- INSTRUCTIONS
A - Rewrite the stretch of the breastfeeding text from "Lactation consultants would" through "instead of helpful.", putting "working definitions" in place of "informal definitions".
B - Answer these questions from the breastfeeding text:
(i) What percentage of women are exclusively breastfeeding at 6 months?
(ii) What share of survey respondents felt pressured by the hospital-based lactation consultants?
(iii) What kind of surveys or studies has the writer been unable to find?

- TEXT BLOCK
_____

This is similar to overall US breastfeeding rates. Over 79% of women try breastfeeding but only 20% are exclusively breastfeeding at 6 months.

Were lactation consultants willing to use a different, more realistic metric, they’d find themselves far more successful. Fully half of women were giving their babies some breastmilk for as long as they wanted. Sadly lactation consultants do not bother to consider women’s desires in their assessments.

That may explain why the majority of women found lactation consultants to be useless or harmful. Lactation consultants are obsessed with rates of exclusive breastfeeding. Women are concerned with happy babies, happy mothers and happy families. Breastfeeding might be a part of that but only to extent that it is satisfying for babies. Therefore, there is a tremendous mismatch between the support women want and the “support” that lactation consultants have been taught to give.

Lactation consultants would do well to keep these informal definitions in mind:

Support: Helping a women achieve HER goal.
Pressure: Helping a woman achieve YOUR goal.
Cruelty: Telling a mother that if she CARES about her baby, she’d replace HER goal with YOUR goal.

Nearly 18% of survey respondents felt pressured by the hospital based lactation consultants and nearly 17% reported that the lactation consultants were cruel enough to make them feel inadequate. In other words, more than 1/3 of respondents found hospital based lactation consultants to be harmful instead of helpful.

Obviously this is not a scientific survey, but it should give lactation consultants pause. Do the majority of women find their services unhelpful at best? Do a third of women experience them as harmful? I’d be interested to see the results of similar surveys undertaken by lactation consultants or the hospitals that employ them but I have been unable to find any such surveys or studies. It’s almost as if lactation consultants don’t wish to know how women experience their “support.”

Any way you want to look at it, lactation consultants are failing not merely at their chosen metric, exclusive breastfeeding rates, but at their fundamental task, providing breastfeeding support. They need to change what they are doing and how they are doing it because at the moment, the only task they are succeeding at is satisfying themselves.

_____

- MATERIAL SHOWN

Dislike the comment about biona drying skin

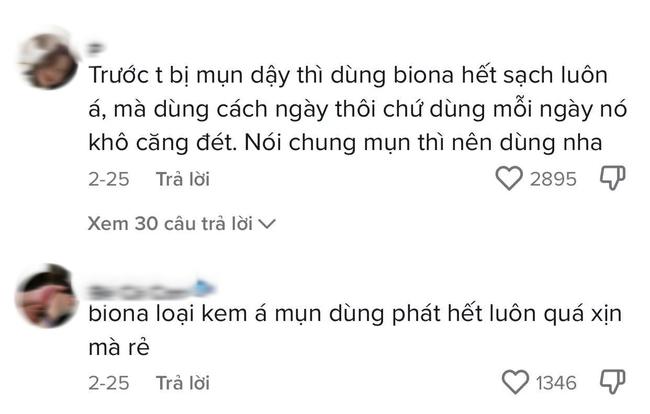pos(611,179)
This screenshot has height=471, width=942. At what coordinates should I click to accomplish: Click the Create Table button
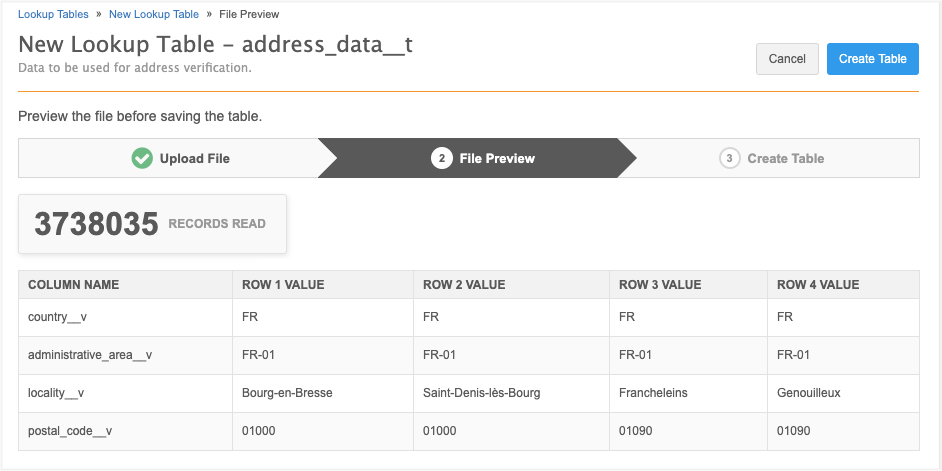pyautogui.click(x=872, y=59)
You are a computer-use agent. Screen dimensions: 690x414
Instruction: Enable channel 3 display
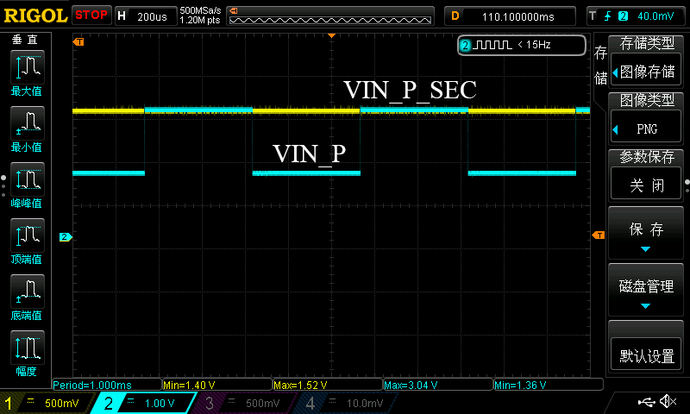coord(244,403)
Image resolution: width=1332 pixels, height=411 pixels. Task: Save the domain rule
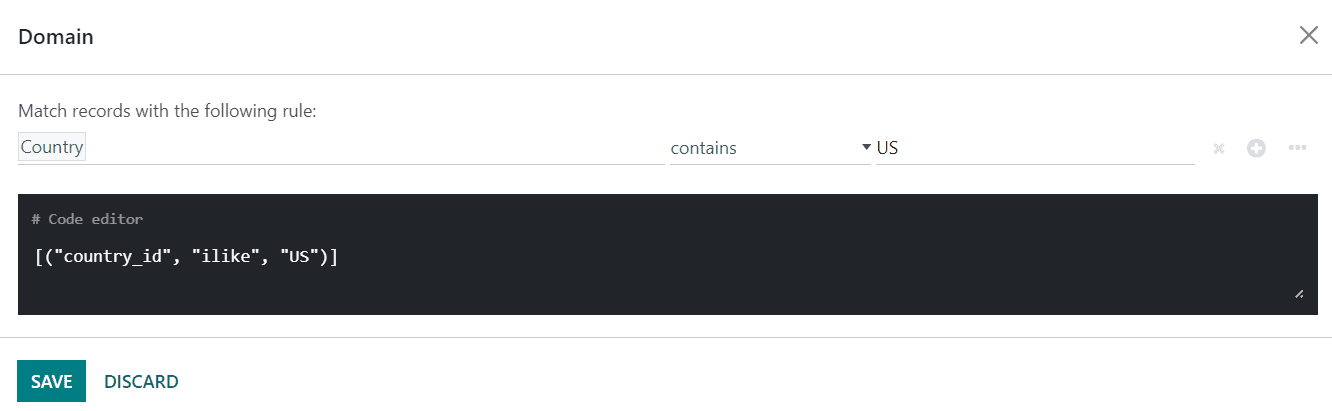[x=51, y=381]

_____

- TASK ANSWERS
A -
Lactation consultants would do well to keep these working definitions in mind:

Support: Helping a women achieve HER goal.
Pressure: Helping a woman achieve YOUR goal.
Cruelty: Telling a mother that if she CARES about her baby, she’d replace HER goal with YOUR goal.

Nearly 18% of survey respondents felt pressured by the hospital based lactation consultants and nearly 17% reported that the lactation consultants were cruel enough to make them feel inadequate. In other words, more than 1/3 of respondents found hospital based lactation consultants to be harmful instead of helpful.

B -
(i) 20%
(ii) Nearly 18%
(iii) Surveys or studies, similar to this survey, undertaken by lactation consultants or by the hospitals that employ them